Concrete Loving in Truth🔗

So how do we demonstrate this kind of love, a love that looks outward? Well, it does involve being willing to give up our lives for others. But that’s not all there is to it.

To love in truth means living for the good of others, rather than our­selves. It will involve having a gener­ous spirit.

1 John 3:17-18:

But whoever has this world’s goods, and sees his brother in need, and shuts up his heart from him, how does the love of God abide in him? My little children, let us not love in word or in tongue, but in deed and in truth.

James 2:14-17:

What does it profit, my brethren, if someone says he has faith but does not have works? Can faith save him? If a brother or sister is naked and desti­tute of daily food, and one of you says to them, ‘Depart in peace, be warmed and filled,’ but you do not give them the things which are needed for the body, what does it profit? Thus also faith by itself, if it does not have works, is dead.
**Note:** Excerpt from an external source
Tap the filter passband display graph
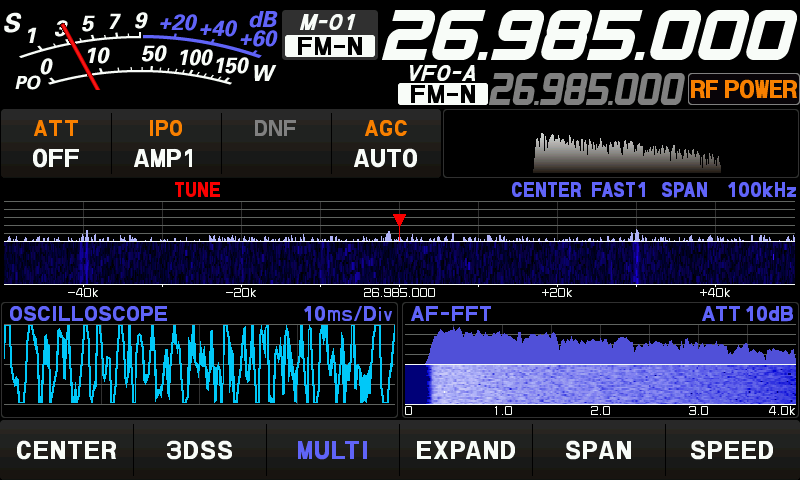Screen dimensions: 800x480 click(620, 144)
Faith without works is dead. Love without concrete demonstrations of generos­ity, is dead.

This is something we need to take on board. And it’s not something that we can look to others to do for us. This is something we need to demand of ourselves before we de­mand it of others.

Some people seem to think that this sort of self-sacrificial love is why we have the government. They be­lieve that the essence of concern for the poor is to make sure that the gov­ernment takes care of them. They cheer on the Robin Hood approach, where you steal from the rich to give to the poor. And they think that cheering this on means that they’ve done what they needed to do for the poor.
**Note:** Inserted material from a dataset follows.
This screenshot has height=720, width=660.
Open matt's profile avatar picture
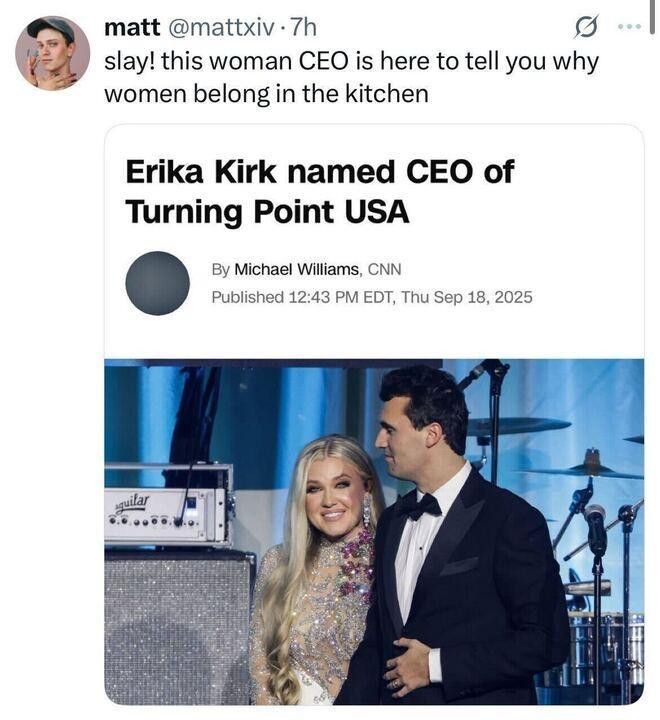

Now, I’m certainly not trying to say that the government must never have any role to play in any of this. But paraphrasing James 2:15-16, “If a brother or sister is naked and desti­tute of daily food, and one of you merely says to them, ‘Go in peace to Centrelink and they will make sure that you are warmed and filled,’ but you do not give them the things which are needed for the body, what does it profit?” Loving in truth means doing what you personally can do.
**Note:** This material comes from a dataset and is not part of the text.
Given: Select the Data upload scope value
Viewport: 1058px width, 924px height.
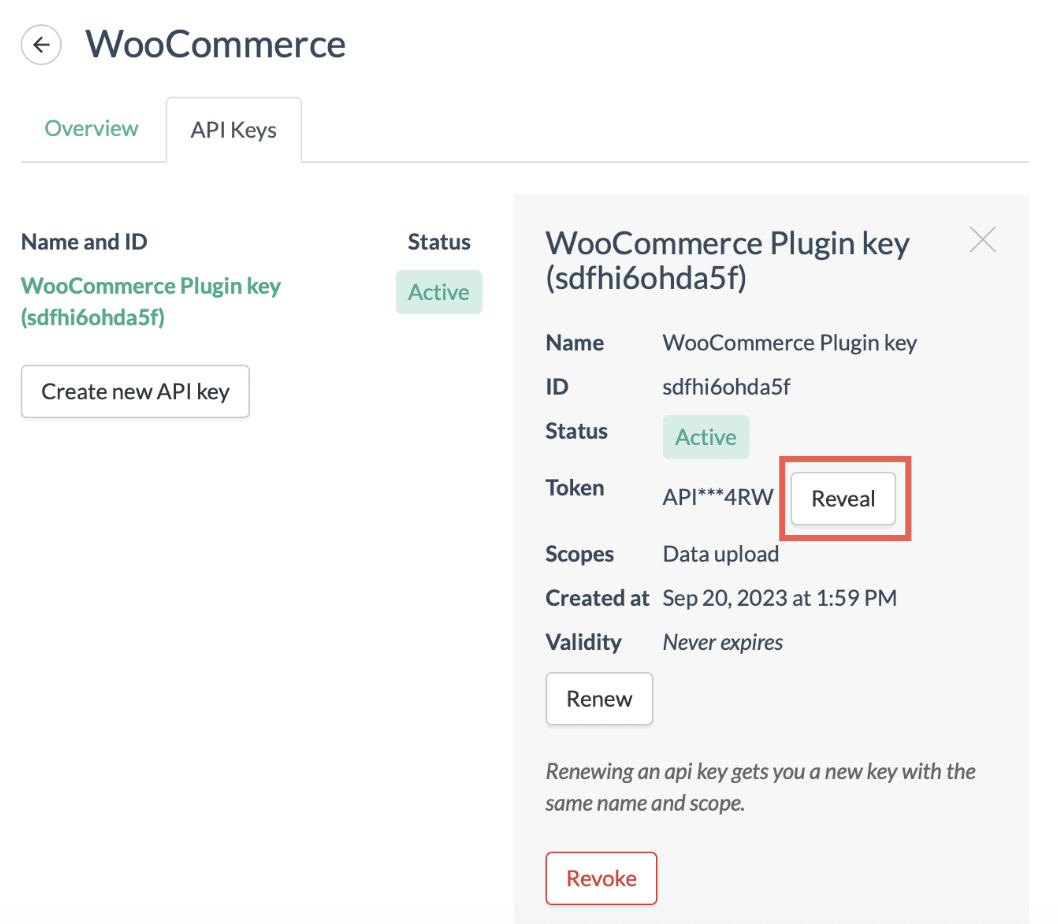Looking at the screenshot, I should tap(720, 553).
Here’s one way that you can love in deed. The PCEA Missions Com­mittee, along with our treasurer and webpage manager, have cooper­ated together to set up a scheme for helping to support needy stu­dents at the Mission School in Chhapara. Please seriously con­sider whether this is something that can help you to demonstrate what it means to love in deed.

Mind you, self-sacrificial love is not just about giving money. Lov­ing in truth also means defending those who are not able to defend themselves. Quoting Peter Barnes, “A Christian cannot remain silent when terrible things are happen­ing — whether it be the consigning of Jews to gas ovens in Nazi Ger­many or the wanton destruction of unborn life today. Modern secular man is becoming increasingly cal­lous.”

In a culture where love is de­fined as gratifying lusts, it’s no sur­prise that there is a callous disre­gard for those human beings that result from the act of gratifying lusts. The wanton destruction of unborn life today is perhaps the most visible demonstration of how contemporary man has no idea what it really means to love in truth. If we are to love in truth, we need to do what we can to fight against this terrible injustice.

But again, it’s not just simply about doing the deeds for their own sake. We could be generous, we could fight for justice, simply for the self-satisfaction that it gives us. That’s not the point. The point is that we demonstrate love to others, because of our love for the God who has so richly demonstrated his love to us. It’s about giving glory to him. It’s about doing everything we can so that he may be praised and worshipped.

Is this your goal? Meditate on what it means to love the Lord your God. And meditate on how it is that you can show this love to God by concrete demonstrations of love to those around you.